- [Extract to read]
It is important to take initiatives to strengthen the participation of civil society, especially at regional and local levels, beyond general information and awareness raising campaigns, which usually absorb most of the available funds to NGOs. Associations should be granted the means to provide independent assistance to victims of discrimination and should be empowered to litigate, as contemplated in article 6.3 of the Directive.
In fact, there are several web sites operated by NGOs providing advice concerning discrimination and in few Member States victims of discrimination may be represented by NGOs.
Promotion of gender equality
National legislations do not contribute much to the more general aspects of promoting equal treatment like preventative measures or systematic strategies against discrimination.
The Commission's regular reports on equality between women and men reiterate year after year the need to reinforce the implementation of gender mainstreaming, and the new Ministry of Equality recently created in Spain reflects the effort of integrating this concept, but few real political and institutional commitments have been made in the Member States to carry out gender mainstreaming strategies.
Article 8 b paragraphs 1 and 2 of the Directive encourages Member States to promote social dialogue between the social partners and, while several Member States signal the role of trade unions in elaborating a model union contract with gender equality paragraphs inserted, some social partners signal a general lack of information that affects, for instance, the incorporation of clauses on indirect discrimination. Member states also confirm the government's close cooperation with social partners in the drafting of the Directive's transposition acts.
-  http://ec.europa.eu/employment_social/employment_strategy/pdf/2008compendium_en.pdf
OPINION OF THE COMMITTEE ON EMPLOYMENT AND SOCIAL AFFAIRS (26.6.2008)

- [Data extract]
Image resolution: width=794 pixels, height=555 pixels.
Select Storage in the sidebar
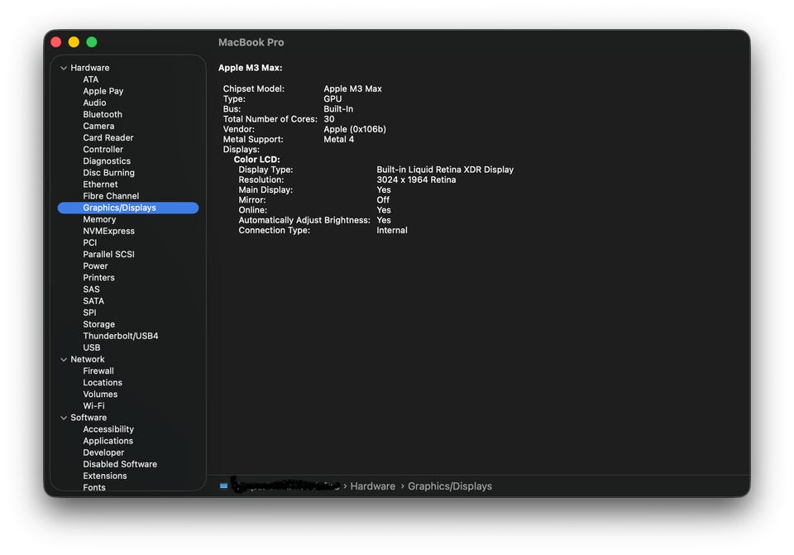[x=98, y=325]
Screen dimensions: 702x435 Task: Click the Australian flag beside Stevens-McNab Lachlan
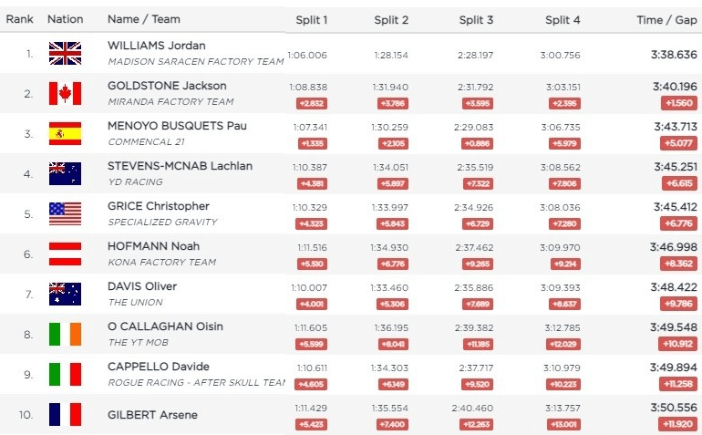(65, 174)
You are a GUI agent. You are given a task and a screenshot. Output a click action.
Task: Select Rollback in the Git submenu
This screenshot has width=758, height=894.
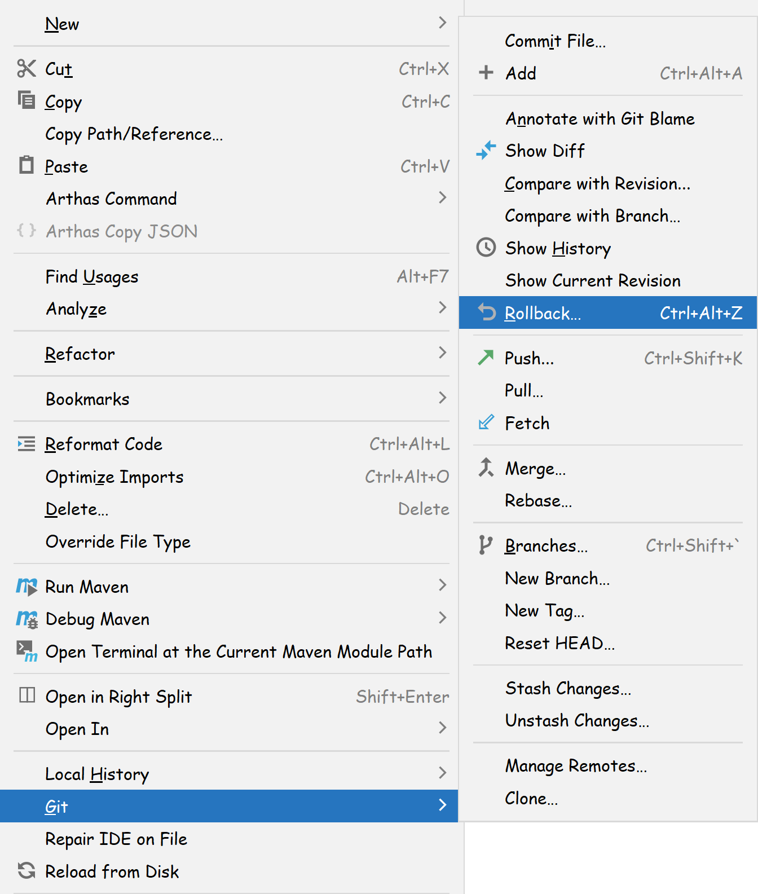pos(543,313)
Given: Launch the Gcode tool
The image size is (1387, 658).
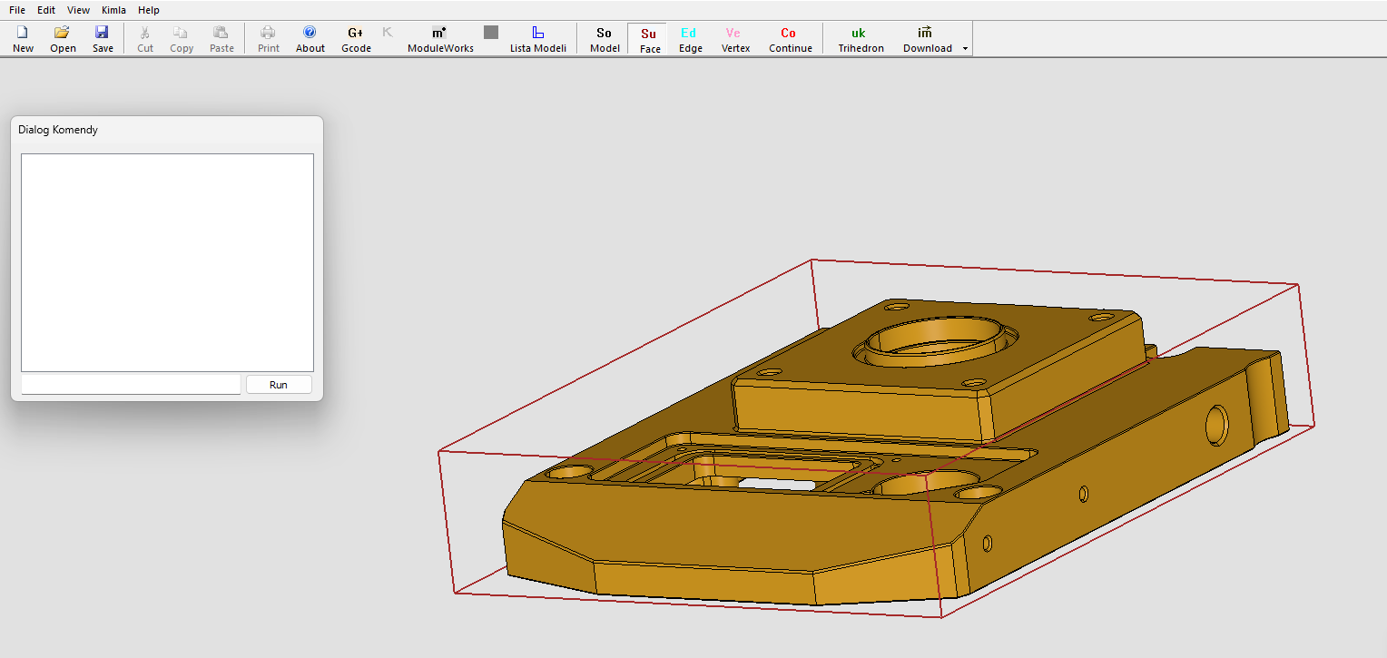Looking at the screenshot, I should pyautogui.click(x=356, y=39).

- [Parts of the exercise]
#1 According to the excerpt on the equality directive, what new ministry was recently created in Spain?
#2 Repeat the excerpt on the equality directive word for word, everything from "It is important" down to "of the Directive.".
#3 For each statement, say whether it agrees with the excerpt on the equality directive. Answer yes or no and quote the deciding words.
(a) General information and awareness campaigns usually take up most of the funds available to NGOs.
(b) In most Member States, victims of discrimination may be represented by NGOs.
(c) Social partners report having plenty of information on including clauses on indirect discrimination.

- [Results for the exercise]
#1 The Ministry of Equality.

#2
It is important to take initiatives to strengthen the participation of civil society, especially at regional and local levels, beyond general information and awareness raising campaigns, which usually absorb most of the available funds to NGOs. Associations should be granted the means to provide independent assistance to victims of discrimination and should be empowered to litigate, as contemplated in article 6.3 of the Directive.

#3
(a) Yes: "which usually absorb most of the available funds to NGOs"
(b) No: "in few Member States victims of discrimination may be represented by NGOs"
(c) No: "some social partners signal a general lack of information that affects, for instance, the incorporation of clauses on indirect discrimination"